His theatrical set and lighting designs have been featured at the ACT Theatre, Annex Theatre, and On the Boards in Seattle, at Young Vic in London, and at the San Diego Rep and the Old Globe in San Diego.

==Life==
Corson was born in Glendale, California. He received a Bachelor of Arts in theatrical design from San Diego State University in 1986 and a Master of Fine Arts in sculpture from the University of Washington in 1992. He was a Scholar at the Skowhegan School of Painting and Sculpture in 1991. He studied glass-blowing and neon fabrication at the Pilchuck Glass School in 1993, 1994, and 1996.

After graduating from San Diego State University, he went to London for two years doing theater design and working with lighting designer David Hersey.

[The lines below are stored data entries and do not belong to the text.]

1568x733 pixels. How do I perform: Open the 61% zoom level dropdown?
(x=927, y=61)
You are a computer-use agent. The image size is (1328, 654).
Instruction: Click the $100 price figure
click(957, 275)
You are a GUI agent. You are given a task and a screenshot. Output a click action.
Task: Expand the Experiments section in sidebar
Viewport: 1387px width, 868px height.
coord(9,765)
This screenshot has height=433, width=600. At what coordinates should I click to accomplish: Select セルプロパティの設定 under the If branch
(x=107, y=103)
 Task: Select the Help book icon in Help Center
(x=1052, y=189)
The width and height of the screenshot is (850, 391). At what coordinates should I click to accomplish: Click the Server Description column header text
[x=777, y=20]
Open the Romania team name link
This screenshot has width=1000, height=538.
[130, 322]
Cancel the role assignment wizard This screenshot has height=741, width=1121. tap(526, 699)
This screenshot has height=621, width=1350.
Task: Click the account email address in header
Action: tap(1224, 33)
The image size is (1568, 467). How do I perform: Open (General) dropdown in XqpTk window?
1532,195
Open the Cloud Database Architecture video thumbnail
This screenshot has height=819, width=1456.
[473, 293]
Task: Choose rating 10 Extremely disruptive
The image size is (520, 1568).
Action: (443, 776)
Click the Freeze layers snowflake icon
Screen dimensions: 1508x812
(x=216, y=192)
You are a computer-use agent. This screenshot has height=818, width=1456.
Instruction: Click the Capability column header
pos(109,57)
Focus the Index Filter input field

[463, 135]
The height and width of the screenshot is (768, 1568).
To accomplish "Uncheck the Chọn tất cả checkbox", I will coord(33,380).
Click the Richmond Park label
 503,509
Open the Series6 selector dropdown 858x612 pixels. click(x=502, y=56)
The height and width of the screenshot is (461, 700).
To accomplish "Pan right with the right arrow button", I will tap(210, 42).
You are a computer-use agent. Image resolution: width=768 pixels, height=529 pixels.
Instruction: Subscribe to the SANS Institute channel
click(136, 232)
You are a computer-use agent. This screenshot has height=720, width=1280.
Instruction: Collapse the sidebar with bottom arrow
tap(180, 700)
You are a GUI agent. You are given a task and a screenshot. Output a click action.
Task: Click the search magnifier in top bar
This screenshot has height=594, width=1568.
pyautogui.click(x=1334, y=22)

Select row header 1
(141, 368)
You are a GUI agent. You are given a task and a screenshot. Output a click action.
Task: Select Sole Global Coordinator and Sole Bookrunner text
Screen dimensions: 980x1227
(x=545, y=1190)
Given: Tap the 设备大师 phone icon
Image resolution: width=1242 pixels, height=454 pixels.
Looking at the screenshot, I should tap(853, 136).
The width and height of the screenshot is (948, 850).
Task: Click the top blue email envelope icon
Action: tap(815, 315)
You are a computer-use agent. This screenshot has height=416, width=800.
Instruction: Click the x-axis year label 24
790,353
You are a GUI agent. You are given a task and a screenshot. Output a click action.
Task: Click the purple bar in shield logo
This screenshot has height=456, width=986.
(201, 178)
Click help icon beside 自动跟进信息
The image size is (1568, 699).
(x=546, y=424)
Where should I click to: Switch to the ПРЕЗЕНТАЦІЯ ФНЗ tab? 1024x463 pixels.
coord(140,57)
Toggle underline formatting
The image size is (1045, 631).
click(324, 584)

Corson has been together with his husband Berndt Stugger since 1997 and their Washington State Civil Union was converted into an official Marriage in 2014. Both Corson and Stugger are avid gardeners with a passion for tropical gardening. This botanical fascination can clearly be seen in Corson’s work. In 2010 they purchased some old sugarcane land in Hawaii Island and have transformed it into a small cacao farm.

==Works==

Corson has often collaborated in public art projects, for example working with fellow artists Norie Sato, Sheila Klein, and Tad Savinar on Seattle's Sound Transit Link Light Rail project in 1998. Corson is a prolific artist and it is not practical to list all of his creations; a selected list of works is shown below.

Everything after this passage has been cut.